We are immortal until our work is done. Once that has been completed, we shall receive our summons home. Thus, if duty calls you into danger, if you have to nurse the contagious sick, do not hold back. You will not die by a stray arrow from death's quiver. Only God can take your breath. Your death is not left to chance. It is determined by a heavenly Father's gracious will. Therefore, do not be afraid. Now, do not be reckless and rush into danger without reason, for that is madness. Yet never fear to face death when God's voice calls you into danger.
Here is comfort: If the Father of our Lord Jesus arranges all, then our friends do not die untimely deaths. Believers are not cut off before their time. God has appointed a time to harvest His fruit. Some are sweet even in early spring, and He gathers them. Others, like baskets of summer fruit, are taken while the year is young. Yet some remain until autumn mellows them. But be sure of this, each will be gathered in its season. God has appointed the commencement, the continuation, and the conclusion of your mortal life."

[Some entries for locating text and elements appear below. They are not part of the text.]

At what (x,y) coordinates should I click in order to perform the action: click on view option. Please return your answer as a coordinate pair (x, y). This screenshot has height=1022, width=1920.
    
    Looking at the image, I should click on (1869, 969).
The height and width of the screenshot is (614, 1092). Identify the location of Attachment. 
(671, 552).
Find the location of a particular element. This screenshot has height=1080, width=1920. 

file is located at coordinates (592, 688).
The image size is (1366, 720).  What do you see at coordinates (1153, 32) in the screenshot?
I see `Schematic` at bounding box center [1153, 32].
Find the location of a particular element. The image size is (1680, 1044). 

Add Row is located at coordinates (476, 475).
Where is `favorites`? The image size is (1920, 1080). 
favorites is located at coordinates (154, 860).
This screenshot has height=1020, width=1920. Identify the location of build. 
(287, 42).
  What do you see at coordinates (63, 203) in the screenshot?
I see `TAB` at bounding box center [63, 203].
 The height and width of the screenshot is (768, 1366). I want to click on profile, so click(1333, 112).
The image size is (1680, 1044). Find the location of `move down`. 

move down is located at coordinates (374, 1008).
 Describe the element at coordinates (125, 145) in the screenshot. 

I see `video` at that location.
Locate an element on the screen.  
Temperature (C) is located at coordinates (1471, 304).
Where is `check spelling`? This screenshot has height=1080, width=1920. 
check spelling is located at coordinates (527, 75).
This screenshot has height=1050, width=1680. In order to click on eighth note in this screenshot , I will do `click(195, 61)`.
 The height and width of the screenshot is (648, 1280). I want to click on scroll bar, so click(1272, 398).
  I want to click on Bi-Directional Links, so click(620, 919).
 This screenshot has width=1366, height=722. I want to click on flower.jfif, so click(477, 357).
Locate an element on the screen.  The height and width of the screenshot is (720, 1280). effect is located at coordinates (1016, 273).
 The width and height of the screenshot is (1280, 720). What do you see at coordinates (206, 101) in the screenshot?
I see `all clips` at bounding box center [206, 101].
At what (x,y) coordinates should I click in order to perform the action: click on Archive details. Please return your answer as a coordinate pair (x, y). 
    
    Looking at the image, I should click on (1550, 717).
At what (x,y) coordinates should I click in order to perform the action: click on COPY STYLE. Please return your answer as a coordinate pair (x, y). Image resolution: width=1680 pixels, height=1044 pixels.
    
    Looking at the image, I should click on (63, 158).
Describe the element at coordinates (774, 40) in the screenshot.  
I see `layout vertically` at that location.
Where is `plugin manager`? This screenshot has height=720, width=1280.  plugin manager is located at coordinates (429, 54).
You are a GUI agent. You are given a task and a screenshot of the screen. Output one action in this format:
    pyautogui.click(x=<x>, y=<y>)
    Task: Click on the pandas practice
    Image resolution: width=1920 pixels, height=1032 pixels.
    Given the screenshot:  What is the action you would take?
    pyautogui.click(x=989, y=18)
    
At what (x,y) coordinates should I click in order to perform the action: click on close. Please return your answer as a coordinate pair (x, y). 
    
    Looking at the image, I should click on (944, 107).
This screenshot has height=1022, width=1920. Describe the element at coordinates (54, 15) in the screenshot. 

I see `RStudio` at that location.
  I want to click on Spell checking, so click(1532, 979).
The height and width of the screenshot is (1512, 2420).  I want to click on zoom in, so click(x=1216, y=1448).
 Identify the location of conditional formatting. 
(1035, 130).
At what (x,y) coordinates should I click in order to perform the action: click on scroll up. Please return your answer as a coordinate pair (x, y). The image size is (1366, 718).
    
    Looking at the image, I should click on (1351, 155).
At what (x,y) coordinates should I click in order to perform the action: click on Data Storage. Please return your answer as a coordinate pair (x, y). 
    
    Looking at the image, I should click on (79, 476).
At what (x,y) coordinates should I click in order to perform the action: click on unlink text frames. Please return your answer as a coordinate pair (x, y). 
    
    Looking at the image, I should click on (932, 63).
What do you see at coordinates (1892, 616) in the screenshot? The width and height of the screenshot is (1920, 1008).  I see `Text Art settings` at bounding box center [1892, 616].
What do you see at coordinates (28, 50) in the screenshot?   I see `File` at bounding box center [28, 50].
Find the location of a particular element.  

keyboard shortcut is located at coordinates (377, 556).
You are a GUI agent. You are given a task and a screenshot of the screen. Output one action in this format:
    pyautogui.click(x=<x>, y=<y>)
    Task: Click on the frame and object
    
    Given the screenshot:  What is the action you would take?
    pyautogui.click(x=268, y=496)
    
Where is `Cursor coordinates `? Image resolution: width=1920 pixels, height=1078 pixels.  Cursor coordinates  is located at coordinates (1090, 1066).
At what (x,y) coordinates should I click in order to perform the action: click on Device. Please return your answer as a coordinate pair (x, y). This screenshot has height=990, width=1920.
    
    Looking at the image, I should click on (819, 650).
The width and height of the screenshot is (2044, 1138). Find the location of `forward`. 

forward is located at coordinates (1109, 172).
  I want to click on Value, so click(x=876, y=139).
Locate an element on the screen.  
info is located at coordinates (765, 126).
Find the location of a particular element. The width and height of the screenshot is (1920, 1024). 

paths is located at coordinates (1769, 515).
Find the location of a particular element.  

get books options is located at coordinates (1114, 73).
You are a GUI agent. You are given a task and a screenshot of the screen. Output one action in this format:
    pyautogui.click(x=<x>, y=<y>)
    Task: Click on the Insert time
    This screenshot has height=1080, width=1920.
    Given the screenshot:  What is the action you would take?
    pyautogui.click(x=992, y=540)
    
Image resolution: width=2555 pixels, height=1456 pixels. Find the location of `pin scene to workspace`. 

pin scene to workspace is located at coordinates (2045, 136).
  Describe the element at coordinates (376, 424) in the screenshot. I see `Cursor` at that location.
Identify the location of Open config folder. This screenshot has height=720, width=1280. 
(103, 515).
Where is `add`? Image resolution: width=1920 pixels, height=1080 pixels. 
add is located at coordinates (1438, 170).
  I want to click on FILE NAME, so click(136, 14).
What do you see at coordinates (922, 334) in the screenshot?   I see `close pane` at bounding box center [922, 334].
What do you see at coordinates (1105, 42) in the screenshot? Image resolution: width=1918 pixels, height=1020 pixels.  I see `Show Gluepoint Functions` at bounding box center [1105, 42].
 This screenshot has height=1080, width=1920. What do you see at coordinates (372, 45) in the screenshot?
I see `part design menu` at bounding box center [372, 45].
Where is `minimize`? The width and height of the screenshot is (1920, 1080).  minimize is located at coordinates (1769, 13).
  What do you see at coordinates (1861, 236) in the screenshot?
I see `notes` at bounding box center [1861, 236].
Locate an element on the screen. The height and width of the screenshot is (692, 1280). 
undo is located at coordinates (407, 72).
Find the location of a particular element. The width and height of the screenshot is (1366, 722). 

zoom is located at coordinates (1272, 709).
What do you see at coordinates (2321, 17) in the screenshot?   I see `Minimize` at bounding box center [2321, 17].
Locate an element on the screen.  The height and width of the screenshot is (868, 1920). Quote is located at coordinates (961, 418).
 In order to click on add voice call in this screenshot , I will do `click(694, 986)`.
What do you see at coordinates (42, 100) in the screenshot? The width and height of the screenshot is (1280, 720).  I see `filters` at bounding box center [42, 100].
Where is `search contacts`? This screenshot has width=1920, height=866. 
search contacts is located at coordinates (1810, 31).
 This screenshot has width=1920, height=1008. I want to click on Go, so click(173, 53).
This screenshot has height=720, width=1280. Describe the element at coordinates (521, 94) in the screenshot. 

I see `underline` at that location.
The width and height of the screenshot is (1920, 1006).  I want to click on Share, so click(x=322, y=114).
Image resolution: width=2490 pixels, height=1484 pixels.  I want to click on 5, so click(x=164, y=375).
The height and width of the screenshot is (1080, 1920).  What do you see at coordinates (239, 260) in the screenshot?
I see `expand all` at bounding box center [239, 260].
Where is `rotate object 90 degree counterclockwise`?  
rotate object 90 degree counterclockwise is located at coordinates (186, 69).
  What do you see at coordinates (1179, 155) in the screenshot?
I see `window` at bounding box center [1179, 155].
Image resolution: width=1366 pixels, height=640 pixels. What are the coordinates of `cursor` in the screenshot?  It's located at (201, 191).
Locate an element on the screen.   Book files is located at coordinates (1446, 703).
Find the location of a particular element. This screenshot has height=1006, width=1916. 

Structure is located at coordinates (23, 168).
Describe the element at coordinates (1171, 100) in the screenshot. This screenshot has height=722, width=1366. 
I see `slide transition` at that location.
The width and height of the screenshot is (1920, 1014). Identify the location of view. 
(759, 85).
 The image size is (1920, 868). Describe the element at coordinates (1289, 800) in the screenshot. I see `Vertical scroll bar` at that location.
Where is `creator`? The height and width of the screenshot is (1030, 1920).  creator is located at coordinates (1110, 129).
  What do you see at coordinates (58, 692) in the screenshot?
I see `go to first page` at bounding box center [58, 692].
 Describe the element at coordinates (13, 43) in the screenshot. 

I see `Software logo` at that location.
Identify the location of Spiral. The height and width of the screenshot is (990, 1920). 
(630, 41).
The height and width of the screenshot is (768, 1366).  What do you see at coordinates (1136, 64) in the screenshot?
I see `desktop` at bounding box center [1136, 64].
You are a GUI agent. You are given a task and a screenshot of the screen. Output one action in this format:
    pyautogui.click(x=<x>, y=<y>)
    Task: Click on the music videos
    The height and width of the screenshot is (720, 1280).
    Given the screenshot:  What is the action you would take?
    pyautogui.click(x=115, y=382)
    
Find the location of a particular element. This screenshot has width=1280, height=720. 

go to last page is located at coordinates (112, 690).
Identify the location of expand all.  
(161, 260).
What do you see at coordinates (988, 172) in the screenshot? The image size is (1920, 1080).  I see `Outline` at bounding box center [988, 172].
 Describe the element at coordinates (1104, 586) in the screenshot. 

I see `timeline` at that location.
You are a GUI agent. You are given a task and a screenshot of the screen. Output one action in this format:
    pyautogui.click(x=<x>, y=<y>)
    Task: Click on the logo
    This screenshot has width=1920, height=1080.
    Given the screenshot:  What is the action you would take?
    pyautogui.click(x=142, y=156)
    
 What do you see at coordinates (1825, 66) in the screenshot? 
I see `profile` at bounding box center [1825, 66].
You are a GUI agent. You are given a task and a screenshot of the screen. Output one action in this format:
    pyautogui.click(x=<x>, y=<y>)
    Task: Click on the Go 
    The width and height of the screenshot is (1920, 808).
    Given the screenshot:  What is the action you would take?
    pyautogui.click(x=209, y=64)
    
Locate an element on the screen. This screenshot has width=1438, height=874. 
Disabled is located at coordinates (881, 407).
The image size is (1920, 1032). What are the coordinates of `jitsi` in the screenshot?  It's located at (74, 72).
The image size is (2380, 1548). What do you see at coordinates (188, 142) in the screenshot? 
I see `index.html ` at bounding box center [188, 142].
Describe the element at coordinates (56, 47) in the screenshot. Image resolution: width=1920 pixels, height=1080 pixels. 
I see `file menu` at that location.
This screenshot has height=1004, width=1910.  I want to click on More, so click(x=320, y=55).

I personally enjoyed these thoughts. They give a refreshing perspective on the death of God's saints. The Church is God's garden (I Cor. 3:9), and by the grace of the Holy Spirit each believer has been planted in it (and watered and fertilized and weeded by that same Spirit), and at a certain day in the history of our lives (which has already been determined by God) He will come to glean us as flowers, picked from His garden, and to be displayed in heaven as the purchase of redemption, and the "riches of HIS glorious inheritance in the saints" (Eph. 1:18).
"Here is our comfort: The Lord has done it. The best rose in the garden is gone. Who has taken it? The Gardener. He planted it and watched over it, and now He has taken it. Does anyone weep because of that? Everyone knows it is the best that He should come and gather from His gardens finest."